What is expected
Write out the entries below exactly. End with the line that contains "Task: Click the 止盈 label".

Task input
• • • • • • •

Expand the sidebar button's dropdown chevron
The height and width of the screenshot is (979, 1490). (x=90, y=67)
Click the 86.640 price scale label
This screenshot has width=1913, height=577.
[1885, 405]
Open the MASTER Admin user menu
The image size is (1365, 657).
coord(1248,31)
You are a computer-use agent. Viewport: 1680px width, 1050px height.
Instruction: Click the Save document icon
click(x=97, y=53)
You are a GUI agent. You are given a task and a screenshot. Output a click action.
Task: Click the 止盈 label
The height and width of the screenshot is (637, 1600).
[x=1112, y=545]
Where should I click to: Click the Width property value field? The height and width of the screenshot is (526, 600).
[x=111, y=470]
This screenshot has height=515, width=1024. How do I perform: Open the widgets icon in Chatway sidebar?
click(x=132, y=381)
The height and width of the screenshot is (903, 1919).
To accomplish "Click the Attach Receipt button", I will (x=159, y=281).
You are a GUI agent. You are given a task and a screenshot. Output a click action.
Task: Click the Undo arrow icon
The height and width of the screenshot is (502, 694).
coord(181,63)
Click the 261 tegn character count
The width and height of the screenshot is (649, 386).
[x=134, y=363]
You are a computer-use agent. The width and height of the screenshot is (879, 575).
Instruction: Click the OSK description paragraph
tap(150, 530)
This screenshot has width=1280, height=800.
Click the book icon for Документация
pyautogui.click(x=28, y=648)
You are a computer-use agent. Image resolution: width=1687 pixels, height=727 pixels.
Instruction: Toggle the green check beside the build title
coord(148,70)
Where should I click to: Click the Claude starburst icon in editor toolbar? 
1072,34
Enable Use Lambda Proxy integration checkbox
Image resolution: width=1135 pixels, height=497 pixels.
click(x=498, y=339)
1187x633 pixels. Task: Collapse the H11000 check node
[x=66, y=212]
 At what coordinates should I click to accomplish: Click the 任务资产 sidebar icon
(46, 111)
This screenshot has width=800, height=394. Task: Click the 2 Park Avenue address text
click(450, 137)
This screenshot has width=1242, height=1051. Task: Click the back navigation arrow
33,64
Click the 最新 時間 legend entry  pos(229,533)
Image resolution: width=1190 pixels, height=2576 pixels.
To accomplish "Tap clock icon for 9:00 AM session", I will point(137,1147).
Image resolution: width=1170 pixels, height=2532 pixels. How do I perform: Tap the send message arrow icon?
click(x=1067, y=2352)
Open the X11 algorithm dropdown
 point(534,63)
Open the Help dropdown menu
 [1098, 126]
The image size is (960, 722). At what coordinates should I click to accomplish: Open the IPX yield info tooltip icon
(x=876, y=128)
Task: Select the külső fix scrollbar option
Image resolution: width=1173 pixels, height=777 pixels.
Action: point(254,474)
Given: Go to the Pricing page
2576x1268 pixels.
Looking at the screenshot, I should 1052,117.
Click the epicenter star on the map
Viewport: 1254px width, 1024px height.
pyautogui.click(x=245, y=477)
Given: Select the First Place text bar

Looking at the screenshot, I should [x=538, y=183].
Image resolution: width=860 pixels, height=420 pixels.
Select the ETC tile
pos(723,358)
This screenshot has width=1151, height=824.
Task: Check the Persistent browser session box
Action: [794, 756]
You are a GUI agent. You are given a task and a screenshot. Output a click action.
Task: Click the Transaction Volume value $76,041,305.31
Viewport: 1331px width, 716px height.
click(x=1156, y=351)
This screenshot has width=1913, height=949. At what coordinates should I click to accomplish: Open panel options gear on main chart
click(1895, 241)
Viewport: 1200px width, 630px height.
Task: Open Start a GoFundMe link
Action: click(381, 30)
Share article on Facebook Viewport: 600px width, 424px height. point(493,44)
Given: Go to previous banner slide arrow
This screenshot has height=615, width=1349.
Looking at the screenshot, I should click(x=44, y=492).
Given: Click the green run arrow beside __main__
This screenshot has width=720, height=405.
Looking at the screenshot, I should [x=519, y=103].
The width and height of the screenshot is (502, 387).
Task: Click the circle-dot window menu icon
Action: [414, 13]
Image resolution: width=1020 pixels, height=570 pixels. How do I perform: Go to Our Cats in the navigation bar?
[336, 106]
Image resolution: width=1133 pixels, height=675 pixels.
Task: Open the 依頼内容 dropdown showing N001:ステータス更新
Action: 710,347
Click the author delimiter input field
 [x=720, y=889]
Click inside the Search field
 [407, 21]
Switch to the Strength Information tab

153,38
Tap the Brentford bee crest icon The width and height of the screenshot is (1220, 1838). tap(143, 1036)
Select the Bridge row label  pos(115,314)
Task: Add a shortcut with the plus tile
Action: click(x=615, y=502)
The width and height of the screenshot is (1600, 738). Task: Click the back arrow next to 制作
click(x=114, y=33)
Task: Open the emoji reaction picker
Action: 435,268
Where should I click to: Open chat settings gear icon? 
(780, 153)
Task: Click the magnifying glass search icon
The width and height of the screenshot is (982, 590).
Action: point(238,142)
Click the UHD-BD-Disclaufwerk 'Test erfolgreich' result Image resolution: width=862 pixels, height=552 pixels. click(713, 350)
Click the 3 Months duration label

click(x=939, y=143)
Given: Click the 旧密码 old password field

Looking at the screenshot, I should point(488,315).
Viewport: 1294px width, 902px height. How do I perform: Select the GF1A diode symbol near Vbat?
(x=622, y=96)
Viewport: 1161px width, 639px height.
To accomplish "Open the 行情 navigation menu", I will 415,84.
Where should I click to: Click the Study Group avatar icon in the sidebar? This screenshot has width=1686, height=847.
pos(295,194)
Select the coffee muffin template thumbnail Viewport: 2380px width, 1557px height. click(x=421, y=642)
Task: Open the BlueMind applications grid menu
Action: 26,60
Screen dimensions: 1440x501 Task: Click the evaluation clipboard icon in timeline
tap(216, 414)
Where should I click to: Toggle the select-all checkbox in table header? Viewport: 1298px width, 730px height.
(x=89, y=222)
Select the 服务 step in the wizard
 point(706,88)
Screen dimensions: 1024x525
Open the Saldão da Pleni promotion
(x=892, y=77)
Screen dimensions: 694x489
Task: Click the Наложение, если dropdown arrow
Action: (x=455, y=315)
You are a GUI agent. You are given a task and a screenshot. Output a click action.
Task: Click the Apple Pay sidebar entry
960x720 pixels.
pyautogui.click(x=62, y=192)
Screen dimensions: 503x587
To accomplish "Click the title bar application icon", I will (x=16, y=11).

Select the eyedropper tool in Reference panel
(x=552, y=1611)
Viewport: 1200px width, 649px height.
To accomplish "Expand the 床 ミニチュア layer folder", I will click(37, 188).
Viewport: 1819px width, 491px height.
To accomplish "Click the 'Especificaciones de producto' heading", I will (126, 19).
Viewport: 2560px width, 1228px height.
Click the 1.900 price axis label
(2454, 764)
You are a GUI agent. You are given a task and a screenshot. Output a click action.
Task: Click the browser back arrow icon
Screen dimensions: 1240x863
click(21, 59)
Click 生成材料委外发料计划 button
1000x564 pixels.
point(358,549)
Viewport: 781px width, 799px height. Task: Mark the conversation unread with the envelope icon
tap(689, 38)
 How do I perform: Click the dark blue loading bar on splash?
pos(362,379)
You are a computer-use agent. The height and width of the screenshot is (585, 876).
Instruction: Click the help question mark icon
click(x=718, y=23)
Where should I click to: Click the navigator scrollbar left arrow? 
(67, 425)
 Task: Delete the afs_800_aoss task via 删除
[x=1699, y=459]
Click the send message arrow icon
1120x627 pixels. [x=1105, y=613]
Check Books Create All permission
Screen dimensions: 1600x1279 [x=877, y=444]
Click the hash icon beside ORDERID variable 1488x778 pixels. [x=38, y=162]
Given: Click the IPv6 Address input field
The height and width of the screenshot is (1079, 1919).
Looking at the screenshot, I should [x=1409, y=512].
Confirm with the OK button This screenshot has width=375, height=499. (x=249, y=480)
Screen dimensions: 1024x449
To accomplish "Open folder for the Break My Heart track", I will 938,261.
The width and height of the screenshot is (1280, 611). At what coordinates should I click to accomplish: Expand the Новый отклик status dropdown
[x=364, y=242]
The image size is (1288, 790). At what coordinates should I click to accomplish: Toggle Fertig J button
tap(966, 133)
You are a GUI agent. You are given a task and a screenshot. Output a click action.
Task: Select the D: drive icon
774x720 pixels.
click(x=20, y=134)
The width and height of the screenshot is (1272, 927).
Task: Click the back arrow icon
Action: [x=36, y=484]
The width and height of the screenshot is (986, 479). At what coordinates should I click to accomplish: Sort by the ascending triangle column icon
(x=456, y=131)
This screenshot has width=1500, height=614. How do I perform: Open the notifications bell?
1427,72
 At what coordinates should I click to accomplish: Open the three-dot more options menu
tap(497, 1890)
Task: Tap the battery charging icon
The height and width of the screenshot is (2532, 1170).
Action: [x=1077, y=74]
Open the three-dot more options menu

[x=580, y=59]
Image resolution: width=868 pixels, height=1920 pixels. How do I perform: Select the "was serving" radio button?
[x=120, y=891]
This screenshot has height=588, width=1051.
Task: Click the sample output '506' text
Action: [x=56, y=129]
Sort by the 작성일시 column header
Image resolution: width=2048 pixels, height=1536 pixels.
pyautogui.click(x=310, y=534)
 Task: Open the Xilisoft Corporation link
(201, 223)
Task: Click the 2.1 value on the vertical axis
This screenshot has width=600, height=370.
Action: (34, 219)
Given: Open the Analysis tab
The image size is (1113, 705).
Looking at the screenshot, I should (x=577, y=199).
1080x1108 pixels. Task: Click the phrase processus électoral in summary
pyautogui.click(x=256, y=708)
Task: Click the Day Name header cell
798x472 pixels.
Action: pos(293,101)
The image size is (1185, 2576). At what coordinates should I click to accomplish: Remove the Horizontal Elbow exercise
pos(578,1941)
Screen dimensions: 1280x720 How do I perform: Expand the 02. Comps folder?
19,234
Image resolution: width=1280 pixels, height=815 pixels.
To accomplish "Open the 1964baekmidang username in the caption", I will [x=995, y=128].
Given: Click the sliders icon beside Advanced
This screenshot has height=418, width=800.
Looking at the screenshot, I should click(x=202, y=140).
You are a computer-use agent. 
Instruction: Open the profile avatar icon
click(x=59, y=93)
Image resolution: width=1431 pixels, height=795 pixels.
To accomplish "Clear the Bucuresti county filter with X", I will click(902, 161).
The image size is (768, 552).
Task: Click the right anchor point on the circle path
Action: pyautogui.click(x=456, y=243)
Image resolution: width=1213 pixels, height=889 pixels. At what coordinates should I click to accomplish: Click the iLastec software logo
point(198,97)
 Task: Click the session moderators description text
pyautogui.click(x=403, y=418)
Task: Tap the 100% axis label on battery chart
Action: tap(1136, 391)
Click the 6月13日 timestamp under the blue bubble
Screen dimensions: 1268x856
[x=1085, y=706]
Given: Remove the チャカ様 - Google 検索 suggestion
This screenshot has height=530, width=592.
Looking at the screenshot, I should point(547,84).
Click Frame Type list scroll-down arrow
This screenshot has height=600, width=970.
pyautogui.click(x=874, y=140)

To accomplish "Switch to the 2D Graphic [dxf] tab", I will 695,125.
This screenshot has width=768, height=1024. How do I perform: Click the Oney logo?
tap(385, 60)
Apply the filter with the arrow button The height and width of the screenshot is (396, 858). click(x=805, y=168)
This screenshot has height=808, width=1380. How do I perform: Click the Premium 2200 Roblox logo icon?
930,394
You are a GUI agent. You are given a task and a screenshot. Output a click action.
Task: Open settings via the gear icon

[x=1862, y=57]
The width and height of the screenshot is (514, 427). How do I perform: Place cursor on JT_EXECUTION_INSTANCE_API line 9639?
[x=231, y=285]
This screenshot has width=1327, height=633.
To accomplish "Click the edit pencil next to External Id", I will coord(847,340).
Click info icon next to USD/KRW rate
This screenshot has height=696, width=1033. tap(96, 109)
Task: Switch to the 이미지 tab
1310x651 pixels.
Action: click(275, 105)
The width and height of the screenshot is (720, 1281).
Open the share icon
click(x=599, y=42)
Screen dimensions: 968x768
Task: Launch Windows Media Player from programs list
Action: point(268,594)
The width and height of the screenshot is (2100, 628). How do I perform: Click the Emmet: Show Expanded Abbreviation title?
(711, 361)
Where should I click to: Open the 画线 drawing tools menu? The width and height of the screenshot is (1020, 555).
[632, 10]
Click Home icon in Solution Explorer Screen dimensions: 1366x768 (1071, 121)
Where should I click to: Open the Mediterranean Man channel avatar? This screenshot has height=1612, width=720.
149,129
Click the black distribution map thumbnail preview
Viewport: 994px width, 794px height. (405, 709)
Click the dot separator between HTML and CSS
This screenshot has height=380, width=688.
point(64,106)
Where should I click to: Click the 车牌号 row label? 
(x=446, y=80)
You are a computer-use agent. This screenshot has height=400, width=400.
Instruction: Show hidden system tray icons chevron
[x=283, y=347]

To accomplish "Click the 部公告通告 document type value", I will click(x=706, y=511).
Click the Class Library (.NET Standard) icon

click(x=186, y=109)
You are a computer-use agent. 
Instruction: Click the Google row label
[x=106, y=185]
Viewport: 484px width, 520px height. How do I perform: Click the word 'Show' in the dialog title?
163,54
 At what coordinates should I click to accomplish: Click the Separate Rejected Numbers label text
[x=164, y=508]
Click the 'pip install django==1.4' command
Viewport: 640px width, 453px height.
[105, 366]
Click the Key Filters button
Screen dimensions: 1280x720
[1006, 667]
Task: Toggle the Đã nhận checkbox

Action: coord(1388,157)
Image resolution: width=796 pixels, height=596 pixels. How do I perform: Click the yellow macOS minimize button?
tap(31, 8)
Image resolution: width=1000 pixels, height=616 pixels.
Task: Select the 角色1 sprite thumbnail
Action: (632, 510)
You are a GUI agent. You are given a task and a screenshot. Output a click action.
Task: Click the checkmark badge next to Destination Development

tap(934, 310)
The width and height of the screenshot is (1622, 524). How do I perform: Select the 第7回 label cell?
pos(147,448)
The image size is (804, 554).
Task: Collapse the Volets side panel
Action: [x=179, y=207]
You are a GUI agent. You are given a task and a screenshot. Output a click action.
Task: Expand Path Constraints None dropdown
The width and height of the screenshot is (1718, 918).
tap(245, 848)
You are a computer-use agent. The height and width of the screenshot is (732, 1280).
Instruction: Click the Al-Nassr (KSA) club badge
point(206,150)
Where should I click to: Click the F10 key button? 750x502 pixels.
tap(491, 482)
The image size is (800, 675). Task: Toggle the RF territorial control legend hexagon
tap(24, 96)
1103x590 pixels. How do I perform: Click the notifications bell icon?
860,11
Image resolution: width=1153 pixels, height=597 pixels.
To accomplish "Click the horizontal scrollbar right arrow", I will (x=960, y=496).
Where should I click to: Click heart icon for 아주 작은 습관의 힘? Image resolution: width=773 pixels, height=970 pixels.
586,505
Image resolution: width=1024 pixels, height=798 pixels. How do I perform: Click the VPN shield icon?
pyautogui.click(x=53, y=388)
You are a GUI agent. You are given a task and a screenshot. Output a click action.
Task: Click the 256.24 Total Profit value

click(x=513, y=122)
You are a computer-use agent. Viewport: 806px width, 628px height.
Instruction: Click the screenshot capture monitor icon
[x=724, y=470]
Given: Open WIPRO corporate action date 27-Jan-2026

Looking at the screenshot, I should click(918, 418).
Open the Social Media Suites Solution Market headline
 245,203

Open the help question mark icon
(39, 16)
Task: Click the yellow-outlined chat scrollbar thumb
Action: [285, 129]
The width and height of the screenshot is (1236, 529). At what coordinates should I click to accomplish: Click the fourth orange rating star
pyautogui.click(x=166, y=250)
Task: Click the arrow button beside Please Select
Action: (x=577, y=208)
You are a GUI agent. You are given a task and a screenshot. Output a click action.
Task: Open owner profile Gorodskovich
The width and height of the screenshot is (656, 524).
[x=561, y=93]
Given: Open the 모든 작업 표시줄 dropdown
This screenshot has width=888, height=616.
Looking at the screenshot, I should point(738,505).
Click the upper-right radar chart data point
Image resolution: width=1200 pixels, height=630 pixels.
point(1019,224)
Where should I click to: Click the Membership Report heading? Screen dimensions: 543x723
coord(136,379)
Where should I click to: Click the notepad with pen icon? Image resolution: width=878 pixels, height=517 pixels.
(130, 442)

• • • • • • •

Solution to the problem
Expand the sidebar button's dropdown chevron
The height and width of the screenshot is (979, 1490). (x=90, y=67)
Click the 86.640 price scale label
This screenshot has width=1913, height=577.
[1885, 405]
Open the MASTER Admin user menu
The image size is (1365, 657).
coord(1248,31)
You are a computer-use agent. Viewport: 1680px width, 1050px height.
Instruction: Click the Save document icon
click(x=97, y=53)
You are a GUI agent. You are given a task and a screenshot. Output a click action.
Task: Click the 止盈 label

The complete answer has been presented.